Gradient Synchronization
PyTorch’s distributed module operates by communicating back and forth between all of the GPUs in your system.
This communication takes time, and ensuring all processes know the states of each other happens at particular triggerpoints
when using the ddp
module.
These triggerpoints are added to the PyTorch model, specifically their forward()
and backward()
methods.
This happens when the model is wrapped with DistributedDataParallel
:
import torch.nn as nn
from torch.nn.parallel import DistributedDataParallel
model = nn.Linear(10, 10)
ddp_model = DistributedDataParallel(model)
In 🤗 Accelerate this conversion happens automatically when calling prepare() and passing in your model.
+ from accelerate import Accelerator
+ accelerator = Accelerator()
import torch.nn as nn
- from torch.nn.parallel import DistributedDataParallel
model = nn.Linear(10,10)
+ model = accelerator.prepare(model)
The slowdown in gradient accumulation
You now understand that PyTorch adds hooks to the forward
and backward
method of your PyTorch model when
training in a distributed setup. But how does this risk slowing down your code?
In DDP (distributed data parallel), the specific order in which processes are performed and ran are expected at specific points and these must also occur at roughly the same time before moving on.
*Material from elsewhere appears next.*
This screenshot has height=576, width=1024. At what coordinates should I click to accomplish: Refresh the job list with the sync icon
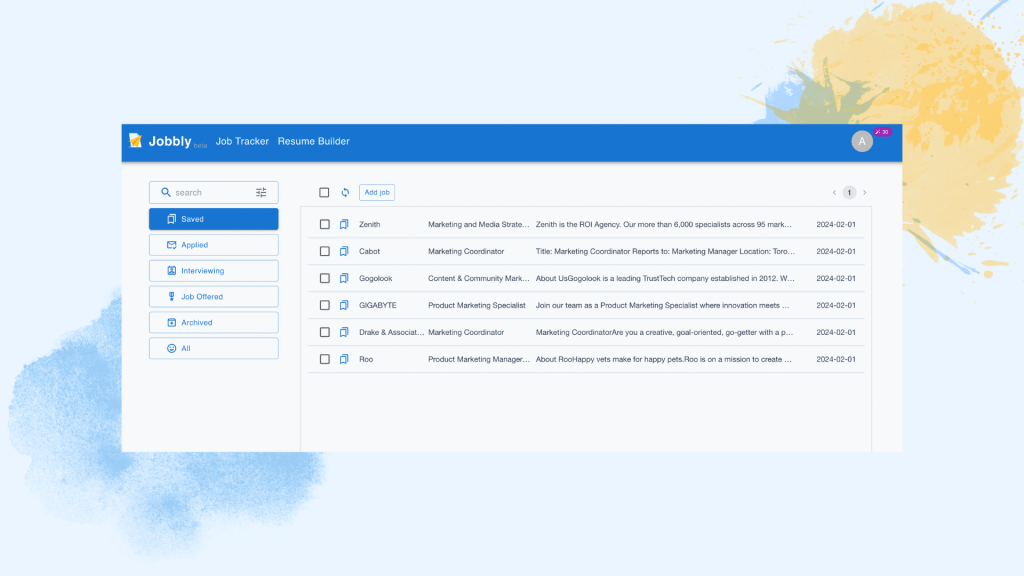[346, 192]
The most direct example is when you update model parameters through
optimizer.step()
.
Without gradient accumulation, all instances of the model need to have updated
their gradients computed, collated, and updated before moving on to the next
batch of data.
When performing gradient accumulation, you accumulate n
loss gradients and
skip optimizer.step()
until n
batches have been reached. As all training
processes only need to synchronize by the time optimizer.step()
is called,
without any modification to your training step, this needless inter-process
communication can cause a significant slowdown.
How can you avoid this overhead?
Solving the slowdown problem
Since you are skipping model parameter updates when training on these batches, their gradients do not need to be synchronized until the point where optimizer.step()
is actually called.
PyTorch cannot automagically tell when you need to do this, but they do provide a tool to help through the no_sync
context manager
that is added to your model after converting it to DDP.
Under this context manager, PyTorch will skip synchronizing the gradients when
.backward()
is called, and the first call to .backward()
outside this
context manager will trigger the synchronization. See an example below:
ddp_model, dataloader, optimizer = accelerator.prepare(model, dataloader, optimizer)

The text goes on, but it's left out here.